The summer of 2022, one of the hottest in history, has witnessed widespread ozone exceedance, making the air of Delhi-NCR more toxic, says the latest analysis released here today by the Centre for Science and Environment (CSE). While a higher number of hot days usually record ozone levels exceeding the standards, this summer the spread of stations is much wider across the landscape.
Among the six big metros, Mumbai is second in order followed by Kolkata, Hyderabad, Chennai, and Bengaluru–the last two have longer durations of exceedance despite lower frequency compared to the other metros. This has emerged from the latest air quality analysis by CSE, released as a run-up to World Environment Day. This is part of the air quality tracker initiative of the Urban Lab at CSE.
“Even before we could control the problem of particulate pollution, the toxic threat of ground-level ozone is catching up with us. Despite the warning signs, this problem has not attracted adequate policy or public attention for mitigation and prevention. Inadequate monitoring, limited data, and inappropriate methods of trend analysis have weakened the understanding of this growing toxic risk,” says Anumita Roychowdhury, executive director-research, and advocacy, CSE. “If not addressed early, it can blow up as a serious health crisis in the coming years,” she adds.
Health evidence is also growing stronger. The 2020 State of Global Air report states that age-standardized rates of death attributable to ozone are among the highest in India. The seasonal eight-hour daily maximum concentrations have recorded one of the highest increases in India between 2010 and 2017 about 17 percent. This requires a deeper understanding of what is going on in different cities and regions to inform mitigation.
Due to the very toxic nature of ground-level ozone, the national ambient air quality standard for ozone has been set for only short-term exposures (one-hour and eight-hour averages), and compliance is measured by the number of days that exceed the standards. Compliance requires that the standards are met 98 percent of the time the year. It may exceed the limits on two percent of the days in a year, but not on two consecutive days of monitoring. In other words, there should not be more than eight days in a year when the ozone standard is breached, and none of those allowed exceedance can be on two consecutive days.
“Global experience shows that there is usually a trade-off. As particulate pollution is reduced, the problem of nitrogen oxide (NOx) and ozone increases. Globally, regulators are tightening the regulatory benchmark for ozone to address the toxic threat which, given its complex chemistry, is difficult to address. India should avoid falling into this trap,” says Vivek Chattopadhyay, principal program manager, clean air program, CSE.

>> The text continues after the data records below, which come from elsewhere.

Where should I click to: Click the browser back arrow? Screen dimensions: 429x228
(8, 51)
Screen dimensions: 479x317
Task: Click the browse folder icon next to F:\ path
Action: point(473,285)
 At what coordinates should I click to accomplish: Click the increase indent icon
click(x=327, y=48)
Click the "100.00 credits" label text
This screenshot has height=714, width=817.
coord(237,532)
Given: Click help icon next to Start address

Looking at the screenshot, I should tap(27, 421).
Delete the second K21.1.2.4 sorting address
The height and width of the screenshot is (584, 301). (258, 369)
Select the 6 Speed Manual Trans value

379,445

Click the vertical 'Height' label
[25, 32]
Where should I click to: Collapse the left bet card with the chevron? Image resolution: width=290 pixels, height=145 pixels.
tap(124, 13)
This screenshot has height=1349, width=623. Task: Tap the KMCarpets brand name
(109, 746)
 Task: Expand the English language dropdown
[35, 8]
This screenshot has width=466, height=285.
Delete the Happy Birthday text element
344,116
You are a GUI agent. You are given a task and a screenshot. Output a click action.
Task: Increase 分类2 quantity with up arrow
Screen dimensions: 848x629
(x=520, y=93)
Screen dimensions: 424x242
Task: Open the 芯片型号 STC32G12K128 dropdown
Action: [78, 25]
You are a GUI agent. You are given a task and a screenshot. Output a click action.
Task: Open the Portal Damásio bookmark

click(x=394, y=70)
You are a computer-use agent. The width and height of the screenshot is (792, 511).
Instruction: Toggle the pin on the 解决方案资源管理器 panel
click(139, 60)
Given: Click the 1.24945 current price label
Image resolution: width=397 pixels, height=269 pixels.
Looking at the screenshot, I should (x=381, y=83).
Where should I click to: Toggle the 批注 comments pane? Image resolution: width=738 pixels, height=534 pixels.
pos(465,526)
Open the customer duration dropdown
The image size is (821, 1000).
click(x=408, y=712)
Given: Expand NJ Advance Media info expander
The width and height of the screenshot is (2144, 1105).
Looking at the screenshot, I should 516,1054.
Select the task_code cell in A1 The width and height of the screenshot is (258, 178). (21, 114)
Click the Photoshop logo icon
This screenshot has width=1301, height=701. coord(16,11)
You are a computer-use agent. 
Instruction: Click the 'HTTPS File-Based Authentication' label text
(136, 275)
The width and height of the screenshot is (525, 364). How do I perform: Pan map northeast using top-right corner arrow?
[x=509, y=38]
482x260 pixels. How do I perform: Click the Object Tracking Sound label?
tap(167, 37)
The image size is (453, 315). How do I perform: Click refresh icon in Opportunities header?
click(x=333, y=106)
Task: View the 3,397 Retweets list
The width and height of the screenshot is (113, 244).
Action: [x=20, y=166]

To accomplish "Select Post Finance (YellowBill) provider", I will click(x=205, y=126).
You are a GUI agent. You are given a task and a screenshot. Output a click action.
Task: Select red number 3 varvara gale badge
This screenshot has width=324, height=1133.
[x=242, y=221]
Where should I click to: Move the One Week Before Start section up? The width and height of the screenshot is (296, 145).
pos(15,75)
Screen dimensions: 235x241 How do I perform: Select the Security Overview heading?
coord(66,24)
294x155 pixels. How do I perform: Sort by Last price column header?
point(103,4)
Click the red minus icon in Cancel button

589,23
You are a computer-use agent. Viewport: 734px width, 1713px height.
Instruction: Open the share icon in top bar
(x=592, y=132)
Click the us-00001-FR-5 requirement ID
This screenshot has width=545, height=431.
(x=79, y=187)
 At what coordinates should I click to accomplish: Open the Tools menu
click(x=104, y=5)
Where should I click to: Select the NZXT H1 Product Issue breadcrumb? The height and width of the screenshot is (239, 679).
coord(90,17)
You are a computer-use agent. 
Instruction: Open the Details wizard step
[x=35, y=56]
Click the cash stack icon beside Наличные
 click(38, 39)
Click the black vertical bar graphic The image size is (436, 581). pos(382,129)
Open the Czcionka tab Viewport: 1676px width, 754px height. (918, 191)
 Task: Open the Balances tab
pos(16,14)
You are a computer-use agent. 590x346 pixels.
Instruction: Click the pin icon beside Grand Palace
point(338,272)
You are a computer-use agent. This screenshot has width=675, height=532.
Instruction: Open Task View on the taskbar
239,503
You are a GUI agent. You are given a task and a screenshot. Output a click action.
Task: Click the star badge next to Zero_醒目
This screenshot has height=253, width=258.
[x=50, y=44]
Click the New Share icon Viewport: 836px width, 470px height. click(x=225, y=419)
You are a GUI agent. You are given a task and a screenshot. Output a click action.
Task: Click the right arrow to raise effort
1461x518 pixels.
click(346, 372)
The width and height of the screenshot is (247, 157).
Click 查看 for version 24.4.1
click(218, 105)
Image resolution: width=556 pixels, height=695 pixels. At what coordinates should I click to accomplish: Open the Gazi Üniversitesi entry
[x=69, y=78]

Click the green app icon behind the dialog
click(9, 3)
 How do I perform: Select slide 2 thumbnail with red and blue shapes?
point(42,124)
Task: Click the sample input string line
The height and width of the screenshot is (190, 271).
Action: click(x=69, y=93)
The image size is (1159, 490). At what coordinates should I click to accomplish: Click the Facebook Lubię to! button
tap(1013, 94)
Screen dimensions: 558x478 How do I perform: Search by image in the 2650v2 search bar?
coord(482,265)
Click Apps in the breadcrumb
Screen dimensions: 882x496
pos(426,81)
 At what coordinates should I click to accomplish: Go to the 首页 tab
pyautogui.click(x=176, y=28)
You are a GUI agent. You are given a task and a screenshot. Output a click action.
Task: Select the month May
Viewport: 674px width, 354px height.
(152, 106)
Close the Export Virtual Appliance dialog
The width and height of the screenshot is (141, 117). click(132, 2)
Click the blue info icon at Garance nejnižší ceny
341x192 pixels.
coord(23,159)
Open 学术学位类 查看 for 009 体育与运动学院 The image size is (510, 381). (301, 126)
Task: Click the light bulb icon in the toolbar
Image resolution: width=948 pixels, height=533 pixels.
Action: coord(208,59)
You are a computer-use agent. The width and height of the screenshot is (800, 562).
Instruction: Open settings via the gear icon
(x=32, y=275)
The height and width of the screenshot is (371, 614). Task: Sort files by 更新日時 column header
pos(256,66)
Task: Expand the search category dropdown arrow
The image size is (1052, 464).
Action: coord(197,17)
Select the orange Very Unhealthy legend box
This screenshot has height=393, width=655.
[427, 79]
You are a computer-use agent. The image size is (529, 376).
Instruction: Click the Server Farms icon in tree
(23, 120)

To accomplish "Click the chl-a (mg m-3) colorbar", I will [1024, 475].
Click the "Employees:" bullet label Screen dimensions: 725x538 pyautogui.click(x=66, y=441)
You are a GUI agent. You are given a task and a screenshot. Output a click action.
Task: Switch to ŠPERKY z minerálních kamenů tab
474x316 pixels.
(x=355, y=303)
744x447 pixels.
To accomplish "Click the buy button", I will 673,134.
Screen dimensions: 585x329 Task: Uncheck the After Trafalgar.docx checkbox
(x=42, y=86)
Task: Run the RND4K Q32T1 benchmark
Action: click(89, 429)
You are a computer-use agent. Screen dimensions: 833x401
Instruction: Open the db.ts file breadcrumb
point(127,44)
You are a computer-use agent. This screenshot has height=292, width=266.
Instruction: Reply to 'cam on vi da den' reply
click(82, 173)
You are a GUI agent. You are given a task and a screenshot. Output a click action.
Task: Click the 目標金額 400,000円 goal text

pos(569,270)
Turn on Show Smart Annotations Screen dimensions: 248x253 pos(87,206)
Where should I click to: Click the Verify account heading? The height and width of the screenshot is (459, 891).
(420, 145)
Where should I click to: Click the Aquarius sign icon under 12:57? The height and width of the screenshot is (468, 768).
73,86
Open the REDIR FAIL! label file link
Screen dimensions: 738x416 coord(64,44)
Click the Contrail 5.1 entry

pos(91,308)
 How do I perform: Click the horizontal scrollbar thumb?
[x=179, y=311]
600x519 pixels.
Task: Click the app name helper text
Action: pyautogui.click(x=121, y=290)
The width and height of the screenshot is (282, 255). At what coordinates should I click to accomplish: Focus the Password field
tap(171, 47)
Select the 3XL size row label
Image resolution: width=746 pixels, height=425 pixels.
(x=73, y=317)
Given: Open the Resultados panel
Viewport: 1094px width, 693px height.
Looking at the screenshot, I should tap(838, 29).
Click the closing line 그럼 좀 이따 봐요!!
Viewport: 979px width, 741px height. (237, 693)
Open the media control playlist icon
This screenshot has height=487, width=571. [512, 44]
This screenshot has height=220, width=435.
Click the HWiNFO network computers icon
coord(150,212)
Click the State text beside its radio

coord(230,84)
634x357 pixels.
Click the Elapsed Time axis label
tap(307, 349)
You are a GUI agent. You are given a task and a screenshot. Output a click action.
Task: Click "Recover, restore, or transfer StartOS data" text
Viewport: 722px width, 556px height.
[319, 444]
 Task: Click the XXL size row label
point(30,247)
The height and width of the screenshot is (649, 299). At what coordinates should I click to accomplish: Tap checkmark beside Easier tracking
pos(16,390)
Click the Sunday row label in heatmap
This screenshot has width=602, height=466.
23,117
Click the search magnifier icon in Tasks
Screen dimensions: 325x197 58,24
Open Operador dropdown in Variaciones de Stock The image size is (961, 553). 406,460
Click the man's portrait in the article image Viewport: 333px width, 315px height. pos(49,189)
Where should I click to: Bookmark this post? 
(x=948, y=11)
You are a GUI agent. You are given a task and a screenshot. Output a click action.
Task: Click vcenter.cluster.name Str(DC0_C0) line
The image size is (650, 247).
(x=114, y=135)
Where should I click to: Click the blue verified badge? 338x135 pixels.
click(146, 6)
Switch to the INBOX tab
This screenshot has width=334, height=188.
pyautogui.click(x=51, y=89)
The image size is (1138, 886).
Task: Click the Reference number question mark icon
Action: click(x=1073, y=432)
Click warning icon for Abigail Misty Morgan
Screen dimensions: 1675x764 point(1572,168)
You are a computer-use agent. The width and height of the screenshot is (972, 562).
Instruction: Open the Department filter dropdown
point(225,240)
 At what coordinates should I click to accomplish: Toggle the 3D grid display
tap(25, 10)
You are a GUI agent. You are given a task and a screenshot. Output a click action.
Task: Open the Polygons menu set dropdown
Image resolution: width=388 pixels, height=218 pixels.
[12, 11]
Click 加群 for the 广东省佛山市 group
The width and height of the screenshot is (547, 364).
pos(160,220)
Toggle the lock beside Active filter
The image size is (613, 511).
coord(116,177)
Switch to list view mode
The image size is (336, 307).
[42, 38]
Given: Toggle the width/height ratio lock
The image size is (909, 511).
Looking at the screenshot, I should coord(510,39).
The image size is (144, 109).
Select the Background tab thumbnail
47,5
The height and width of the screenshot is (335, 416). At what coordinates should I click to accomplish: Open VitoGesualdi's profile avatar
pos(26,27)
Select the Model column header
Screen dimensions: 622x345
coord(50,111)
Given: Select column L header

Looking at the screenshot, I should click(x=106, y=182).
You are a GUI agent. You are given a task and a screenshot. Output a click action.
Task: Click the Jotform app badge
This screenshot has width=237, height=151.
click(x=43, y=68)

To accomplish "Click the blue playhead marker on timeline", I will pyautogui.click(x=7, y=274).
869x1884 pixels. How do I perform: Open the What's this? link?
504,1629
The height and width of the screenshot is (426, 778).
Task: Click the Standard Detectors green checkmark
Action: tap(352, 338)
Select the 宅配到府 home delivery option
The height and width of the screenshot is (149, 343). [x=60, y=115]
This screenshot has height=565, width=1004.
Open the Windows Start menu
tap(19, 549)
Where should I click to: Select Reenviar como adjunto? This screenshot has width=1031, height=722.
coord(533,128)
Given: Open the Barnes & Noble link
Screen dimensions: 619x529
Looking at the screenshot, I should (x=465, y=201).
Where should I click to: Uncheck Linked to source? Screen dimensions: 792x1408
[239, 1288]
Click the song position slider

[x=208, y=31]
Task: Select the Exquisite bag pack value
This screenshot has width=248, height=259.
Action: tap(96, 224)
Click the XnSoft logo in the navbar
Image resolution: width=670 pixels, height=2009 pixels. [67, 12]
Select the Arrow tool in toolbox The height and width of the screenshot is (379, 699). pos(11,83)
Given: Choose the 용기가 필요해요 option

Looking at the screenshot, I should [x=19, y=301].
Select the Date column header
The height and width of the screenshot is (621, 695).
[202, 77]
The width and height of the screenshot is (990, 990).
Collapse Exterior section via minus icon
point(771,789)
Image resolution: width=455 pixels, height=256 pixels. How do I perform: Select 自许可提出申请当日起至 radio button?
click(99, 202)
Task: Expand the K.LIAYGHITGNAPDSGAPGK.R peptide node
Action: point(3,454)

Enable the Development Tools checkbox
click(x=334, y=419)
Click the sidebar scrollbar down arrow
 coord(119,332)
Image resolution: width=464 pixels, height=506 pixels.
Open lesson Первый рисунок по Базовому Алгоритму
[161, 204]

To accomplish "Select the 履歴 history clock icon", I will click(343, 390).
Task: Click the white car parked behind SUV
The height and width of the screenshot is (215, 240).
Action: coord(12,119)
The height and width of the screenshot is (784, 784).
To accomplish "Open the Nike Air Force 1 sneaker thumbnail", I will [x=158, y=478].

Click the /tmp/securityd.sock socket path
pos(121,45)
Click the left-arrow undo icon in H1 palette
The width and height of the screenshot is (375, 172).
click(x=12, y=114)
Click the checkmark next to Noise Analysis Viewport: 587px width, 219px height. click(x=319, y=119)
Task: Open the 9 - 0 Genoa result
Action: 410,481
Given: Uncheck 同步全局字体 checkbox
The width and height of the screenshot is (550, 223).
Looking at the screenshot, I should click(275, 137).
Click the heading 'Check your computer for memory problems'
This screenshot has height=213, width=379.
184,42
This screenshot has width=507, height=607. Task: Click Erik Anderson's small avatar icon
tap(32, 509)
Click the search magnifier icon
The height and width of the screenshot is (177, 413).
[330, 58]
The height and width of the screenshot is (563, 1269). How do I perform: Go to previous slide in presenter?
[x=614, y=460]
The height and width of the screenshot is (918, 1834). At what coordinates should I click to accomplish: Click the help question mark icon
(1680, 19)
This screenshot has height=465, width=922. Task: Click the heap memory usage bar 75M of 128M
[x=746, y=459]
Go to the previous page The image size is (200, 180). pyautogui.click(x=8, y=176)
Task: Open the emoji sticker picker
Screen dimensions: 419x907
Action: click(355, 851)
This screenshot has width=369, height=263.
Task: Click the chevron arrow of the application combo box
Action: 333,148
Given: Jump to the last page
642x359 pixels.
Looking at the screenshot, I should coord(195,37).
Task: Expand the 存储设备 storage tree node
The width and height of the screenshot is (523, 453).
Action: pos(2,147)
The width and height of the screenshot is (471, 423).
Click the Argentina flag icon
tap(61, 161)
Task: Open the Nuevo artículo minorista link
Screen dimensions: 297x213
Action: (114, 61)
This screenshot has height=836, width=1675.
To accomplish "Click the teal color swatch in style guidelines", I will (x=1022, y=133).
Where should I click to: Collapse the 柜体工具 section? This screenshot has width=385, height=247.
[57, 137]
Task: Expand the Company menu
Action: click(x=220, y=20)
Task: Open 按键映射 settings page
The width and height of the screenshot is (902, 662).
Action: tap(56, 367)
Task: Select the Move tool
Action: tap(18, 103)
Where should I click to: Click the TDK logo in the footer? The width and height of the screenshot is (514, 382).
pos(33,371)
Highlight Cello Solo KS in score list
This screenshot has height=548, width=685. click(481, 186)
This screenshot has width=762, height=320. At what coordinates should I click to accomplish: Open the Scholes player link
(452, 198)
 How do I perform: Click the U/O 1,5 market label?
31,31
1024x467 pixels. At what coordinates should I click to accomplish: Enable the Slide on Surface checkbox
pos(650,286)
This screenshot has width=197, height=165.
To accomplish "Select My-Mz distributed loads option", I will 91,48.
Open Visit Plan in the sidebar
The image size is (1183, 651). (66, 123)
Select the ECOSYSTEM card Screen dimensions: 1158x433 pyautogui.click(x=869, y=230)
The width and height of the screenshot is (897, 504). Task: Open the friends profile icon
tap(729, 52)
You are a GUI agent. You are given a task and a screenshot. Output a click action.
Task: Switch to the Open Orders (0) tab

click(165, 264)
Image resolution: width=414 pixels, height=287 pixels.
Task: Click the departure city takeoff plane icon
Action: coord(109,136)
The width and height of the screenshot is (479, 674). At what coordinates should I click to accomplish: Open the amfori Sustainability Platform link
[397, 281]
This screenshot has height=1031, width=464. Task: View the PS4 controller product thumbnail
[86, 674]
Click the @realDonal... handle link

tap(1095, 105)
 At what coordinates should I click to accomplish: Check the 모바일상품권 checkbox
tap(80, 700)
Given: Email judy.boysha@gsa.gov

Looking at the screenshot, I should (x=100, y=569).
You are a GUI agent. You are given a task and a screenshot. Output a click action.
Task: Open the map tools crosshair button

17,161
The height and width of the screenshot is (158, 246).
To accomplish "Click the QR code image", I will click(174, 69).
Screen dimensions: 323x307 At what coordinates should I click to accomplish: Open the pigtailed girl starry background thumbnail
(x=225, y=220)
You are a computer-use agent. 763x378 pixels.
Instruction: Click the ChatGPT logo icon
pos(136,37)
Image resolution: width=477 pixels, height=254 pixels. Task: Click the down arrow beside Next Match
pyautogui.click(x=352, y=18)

“The standard practice of the Central Pollution Control Board (CPCB) to average out the data of all stations in the city to determine daily AQI does not work for ground-level ozone as it is a short-lived and hyper-localized pollutant. A citywide average concentration level over an extended time frame does not indicate the severity of the problem and health implication from local build-up and exposure for people living in hotspots,” says Avikal Somvanshi, senior program manager, urban lab, CSE.
WHY DOES OZONE NEED SPECIAL ATTENTION?
Thecomplex chemistry of ozone makes it a difficult pollutant to track and mitigate. Ground-level ambient ozone is not directly emitted from any source. It is produced from complex interactions between NOx and volatile organic compounds (VOCs) that are emitted from vehicles, power plants, factories, and other combustion sources. These undergo cyclic reactions in the presence of sunlight to generate ground-level ozone. VOCs can also be emitted from natural sources, such as plants. Ozone not only builds up in cities but also drifts long distances to form a regional pollutant that makes both local and regional action necessary.
This highly reactive gas has serious health consequences. Those with respiratory conditions, asthma, chronic obstructive pulmonary disease, and particularly children with premature lungs and older adults are at serious risk. This can inflame and damage airways, make lungs susceptible to infection, aggravate asthma, emphysema, and chronic bronchitis, and increase the frequency of asthma attacks leading to increased hospitalisation.
This assessment has traced trends during summer (March-May) between 2019 to 2022 May (up to May 30). The analysis is based on publicly available granular real time data (15-minute averages) from the CPCB’s official online portal Central Control Room for Air Quality Management. In Delhi-NCR, the data has been captured from 58 official stations under the Continuous Ambient Air Quality Monitoring System (CAAQMS) spread across Delhi-NCR. Delhi (40), Gurugram (4), Faridabad (4), Noida (4), Ghaziabad (4), and Greater Noida (2) have multiple stations and are covered in the study.